1、基本环境准备

1.1、增加索引

增加一个测试索引，索引为 text 类型 name 、keyword 类型 desc，integer 类型 age

PUT /test
{
  "mappings": {
    "properties": {
      "name":{
        "type": "text"
      },
      "desc":{
        "type": "keyword"
      },
      "age":{
        "type": "integer"
      }
    }
  }
}

1.2、增加数据

增加3条测试数据

POST test/_doc
{
  "name":"This is name",
  "age":30,
  "desc":"This is desc"
}
POST test/_doc
{
  "name":"This is name1",
  "age":20,
  "desc":"This is desc1"
}
POST test/_doc
{
  "name":"This is name2",
  "age":15,
  "desc":"This is desc2"
}

2、数据查询

2.1、基础查询 - _search

查询索引的结构信息，包括成功，失败数据统计，文档统计，文档内容

GET test/_search

2.2、限定返回字段 - _source

和 SQL 对比就是从 select * 变成 select xxx，就是限制返回指定字段，而不需要全部字段都返回

# 筛选字段,只返回 name 字段
GET test/_search
{
  "_source": ["name"]
}

2.3、排序 - sort

和 SQL 中 order 一样，针对字段进行排序，支持正序，倒序

# 排序，根据 age 进行排序
GET test/_search
{
  "query": {
    "match": {
      "name": "is"
    }
  },
  "sort": [
    {
      "age": {
        "order": "desc"

:::

要做的事:
1. 根据上面的文章回答：
(a) 测试索引里的 age 字段设成了什么类型？
(b) 第二条测试数据的 name 值是什么？
(c) 讲排序的那一节说，排序和 SQL 里的哪个关键字一样？
2. 下面数据行中，从第一行到含有"center [1428, 411]."的那一行（两头都算），把其中的"screenshot"都换成"image"，其他内容不动，重新写出这几行。

:::

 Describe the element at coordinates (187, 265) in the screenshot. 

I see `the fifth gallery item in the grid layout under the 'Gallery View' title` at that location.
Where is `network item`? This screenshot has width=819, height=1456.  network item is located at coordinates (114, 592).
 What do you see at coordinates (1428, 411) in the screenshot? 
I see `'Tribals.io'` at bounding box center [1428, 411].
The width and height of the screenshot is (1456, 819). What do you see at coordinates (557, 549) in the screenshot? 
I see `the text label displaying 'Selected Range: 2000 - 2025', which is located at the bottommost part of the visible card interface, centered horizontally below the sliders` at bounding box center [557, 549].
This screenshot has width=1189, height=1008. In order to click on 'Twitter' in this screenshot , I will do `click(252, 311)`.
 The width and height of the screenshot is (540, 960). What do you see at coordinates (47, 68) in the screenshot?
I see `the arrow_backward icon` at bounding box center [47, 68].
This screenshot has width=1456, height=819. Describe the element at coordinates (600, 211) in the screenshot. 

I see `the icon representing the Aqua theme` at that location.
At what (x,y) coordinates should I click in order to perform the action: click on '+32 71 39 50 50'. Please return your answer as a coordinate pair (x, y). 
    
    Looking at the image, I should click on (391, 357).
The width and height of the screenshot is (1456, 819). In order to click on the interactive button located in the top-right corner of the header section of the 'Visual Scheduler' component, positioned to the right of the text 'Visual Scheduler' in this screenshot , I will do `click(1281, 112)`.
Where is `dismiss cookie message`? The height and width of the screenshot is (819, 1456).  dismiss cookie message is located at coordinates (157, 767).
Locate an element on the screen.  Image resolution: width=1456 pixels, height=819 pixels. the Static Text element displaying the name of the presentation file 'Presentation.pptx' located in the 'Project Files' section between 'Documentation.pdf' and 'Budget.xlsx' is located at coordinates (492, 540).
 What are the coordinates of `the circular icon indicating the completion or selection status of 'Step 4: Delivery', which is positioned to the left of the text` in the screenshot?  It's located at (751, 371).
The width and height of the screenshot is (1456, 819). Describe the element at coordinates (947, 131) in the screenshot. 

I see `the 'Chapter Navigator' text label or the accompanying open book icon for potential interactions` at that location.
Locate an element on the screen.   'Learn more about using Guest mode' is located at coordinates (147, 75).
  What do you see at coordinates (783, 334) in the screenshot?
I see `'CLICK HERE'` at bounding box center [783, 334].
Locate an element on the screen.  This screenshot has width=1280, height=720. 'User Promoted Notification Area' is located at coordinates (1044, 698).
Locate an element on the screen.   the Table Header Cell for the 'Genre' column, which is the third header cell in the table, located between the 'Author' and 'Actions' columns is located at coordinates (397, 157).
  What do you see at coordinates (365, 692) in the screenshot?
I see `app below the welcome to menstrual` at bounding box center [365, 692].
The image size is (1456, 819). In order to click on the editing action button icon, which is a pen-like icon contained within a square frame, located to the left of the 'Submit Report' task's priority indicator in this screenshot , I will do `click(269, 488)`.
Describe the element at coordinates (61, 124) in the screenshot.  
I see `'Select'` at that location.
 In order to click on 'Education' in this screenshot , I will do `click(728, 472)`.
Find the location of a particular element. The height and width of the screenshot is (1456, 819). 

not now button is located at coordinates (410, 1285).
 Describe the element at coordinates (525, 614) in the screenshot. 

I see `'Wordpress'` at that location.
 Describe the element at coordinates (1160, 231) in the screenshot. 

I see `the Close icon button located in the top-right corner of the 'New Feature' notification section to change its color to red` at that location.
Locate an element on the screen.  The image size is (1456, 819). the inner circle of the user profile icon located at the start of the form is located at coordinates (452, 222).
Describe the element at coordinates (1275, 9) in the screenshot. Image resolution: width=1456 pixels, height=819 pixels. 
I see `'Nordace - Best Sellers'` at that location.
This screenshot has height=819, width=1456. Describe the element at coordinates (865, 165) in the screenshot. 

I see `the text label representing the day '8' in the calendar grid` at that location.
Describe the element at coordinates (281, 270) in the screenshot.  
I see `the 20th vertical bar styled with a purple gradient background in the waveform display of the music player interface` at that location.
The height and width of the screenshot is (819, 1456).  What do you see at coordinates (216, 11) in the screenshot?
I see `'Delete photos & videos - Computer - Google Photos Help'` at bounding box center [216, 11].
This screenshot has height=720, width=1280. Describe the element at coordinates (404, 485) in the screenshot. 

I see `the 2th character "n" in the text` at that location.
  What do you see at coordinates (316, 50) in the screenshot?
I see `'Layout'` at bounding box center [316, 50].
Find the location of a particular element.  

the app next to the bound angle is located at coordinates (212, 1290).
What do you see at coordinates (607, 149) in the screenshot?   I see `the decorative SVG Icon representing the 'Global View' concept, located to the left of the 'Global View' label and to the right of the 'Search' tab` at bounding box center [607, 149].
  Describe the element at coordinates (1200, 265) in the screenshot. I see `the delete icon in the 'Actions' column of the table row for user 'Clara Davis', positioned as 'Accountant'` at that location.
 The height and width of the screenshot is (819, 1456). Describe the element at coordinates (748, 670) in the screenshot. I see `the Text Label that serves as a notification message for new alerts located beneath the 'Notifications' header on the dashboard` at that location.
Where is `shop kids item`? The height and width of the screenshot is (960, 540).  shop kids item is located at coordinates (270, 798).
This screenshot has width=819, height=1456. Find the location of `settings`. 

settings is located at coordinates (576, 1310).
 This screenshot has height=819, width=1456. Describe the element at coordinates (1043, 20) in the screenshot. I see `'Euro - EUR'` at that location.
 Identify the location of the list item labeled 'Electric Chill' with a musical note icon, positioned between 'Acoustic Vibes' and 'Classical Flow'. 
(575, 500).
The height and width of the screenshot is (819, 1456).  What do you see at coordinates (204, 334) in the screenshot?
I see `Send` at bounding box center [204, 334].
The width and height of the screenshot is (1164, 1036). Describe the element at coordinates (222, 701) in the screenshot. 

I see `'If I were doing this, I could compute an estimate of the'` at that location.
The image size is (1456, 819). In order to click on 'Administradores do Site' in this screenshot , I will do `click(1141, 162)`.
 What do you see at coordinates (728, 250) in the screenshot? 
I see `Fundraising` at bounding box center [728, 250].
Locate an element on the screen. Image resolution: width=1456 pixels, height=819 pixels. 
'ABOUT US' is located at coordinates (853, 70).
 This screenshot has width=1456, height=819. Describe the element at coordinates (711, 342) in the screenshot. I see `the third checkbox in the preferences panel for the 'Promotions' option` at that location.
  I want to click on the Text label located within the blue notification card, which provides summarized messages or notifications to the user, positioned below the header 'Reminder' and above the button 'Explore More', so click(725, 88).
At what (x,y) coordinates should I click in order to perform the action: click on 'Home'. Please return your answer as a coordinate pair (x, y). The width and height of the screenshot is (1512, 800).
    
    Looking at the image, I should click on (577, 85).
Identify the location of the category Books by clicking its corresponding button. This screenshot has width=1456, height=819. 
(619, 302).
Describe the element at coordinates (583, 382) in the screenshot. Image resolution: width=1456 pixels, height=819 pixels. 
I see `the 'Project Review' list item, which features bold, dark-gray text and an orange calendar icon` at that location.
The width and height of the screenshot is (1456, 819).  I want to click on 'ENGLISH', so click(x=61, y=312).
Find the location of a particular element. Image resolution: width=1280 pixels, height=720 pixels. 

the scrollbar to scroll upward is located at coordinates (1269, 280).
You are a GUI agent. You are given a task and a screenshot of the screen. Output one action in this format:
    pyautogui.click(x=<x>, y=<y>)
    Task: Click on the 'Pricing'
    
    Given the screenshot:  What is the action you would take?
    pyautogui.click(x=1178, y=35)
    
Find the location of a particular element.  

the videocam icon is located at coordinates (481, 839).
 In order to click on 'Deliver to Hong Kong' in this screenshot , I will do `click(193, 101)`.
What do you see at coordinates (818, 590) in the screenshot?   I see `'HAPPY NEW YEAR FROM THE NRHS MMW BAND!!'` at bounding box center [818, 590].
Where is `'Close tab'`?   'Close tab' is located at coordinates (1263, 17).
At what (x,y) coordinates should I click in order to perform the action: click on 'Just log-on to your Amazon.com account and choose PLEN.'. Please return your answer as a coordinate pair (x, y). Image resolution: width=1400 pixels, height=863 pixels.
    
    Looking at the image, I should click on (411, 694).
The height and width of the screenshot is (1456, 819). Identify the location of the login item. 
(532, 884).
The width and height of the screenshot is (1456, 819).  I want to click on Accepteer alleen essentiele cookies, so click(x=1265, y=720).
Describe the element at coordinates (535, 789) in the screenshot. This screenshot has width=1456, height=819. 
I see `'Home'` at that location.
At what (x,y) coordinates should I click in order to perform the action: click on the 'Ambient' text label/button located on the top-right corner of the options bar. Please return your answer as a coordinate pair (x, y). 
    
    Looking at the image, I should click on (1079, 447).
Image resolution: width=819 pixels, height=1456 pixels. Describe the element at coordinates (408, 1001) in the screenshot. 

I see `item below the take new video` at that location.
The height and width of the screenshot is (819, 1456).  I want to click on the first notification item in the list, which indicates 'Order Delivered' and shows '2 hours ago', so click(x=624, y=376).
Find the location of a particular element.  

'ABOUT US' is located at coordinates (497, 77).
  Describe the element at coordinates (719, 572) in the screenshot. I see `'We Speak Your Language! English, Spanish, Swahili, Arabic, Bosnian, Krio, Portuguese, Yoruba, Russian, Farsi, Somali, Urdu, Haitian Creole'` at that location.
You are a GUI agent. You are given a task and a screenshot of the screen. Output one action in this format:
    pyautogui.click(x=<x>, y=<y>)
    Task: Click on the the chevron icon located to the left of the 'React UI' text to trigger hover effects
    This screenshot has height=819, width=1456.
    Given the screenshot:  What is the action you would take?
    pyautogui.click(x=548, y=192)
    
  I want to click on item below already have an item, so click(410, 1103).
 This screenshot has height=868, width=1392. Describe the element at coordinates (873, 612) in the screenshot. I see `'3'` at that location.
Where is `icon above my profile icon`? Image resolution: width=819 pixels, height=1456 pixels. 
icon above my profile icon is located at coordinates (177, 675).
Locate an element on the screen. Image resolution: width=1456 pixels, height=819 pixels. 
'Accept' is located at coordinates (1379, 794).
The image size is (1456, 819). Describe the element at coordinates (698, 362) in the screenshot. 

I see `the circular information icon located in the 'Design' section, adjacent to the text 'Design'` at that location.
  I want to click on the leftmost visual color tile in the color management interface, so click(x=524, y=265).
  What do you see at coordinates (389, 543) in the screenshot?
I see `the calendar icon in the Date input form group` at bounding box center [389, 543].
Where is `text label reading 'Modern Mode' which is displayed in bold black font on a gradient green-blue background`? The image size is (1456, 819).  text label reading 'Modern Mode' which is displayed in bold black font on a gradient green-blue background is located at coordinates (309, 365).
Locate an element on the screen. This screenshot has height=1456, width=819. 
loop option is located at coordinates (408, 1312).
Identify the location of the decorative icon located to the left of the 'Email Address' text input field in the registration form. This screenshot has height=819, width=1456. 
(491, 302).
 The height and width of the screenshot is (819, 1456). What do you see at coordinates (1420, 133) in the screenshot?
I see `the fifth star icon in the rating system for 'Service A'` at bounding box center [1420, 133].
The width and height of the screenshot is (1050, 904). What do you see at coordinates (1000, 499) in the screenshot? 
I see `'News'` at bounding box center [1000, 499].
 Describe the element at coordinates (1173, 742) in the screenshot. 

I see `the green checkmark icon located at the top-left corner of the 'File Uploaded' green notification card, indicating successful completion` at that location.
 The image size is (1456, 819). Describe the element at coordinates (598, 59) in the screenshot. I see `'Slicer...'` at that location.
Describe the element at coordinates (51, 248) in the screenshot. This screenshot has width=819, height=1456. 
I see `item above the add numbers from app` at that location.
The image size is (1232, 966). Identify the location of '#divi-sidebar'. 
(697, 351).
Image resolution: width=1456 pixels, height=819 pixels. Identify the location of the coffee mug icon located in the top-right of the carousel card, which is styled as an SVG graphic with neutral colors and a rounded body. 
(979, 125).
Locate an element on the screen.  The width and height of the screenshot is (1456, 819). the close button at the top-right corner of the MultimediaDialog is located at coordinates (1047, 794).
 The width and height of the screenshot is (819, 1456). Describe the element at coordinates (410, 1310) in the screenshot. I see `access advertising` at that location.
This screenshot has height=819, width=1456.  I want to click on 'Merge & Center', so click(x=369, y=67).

:::

逐题答案:
1.
(a) integer 类型。
(b) "This is name1"。
(c) order。

2.
 Describe the element at coordinates (187, 265) in the image. 

I see `the fifth gallery item in the grid layout under the 'Gallery View' title` at that location.
Where is `network item`? This image has width=819, height=1456.  network item is located at coordinates (114, 592).
 What do you see at coordinates (1428, 411) in the image? 
I see `'Tribals.io'` at bounding box center [1428, 411].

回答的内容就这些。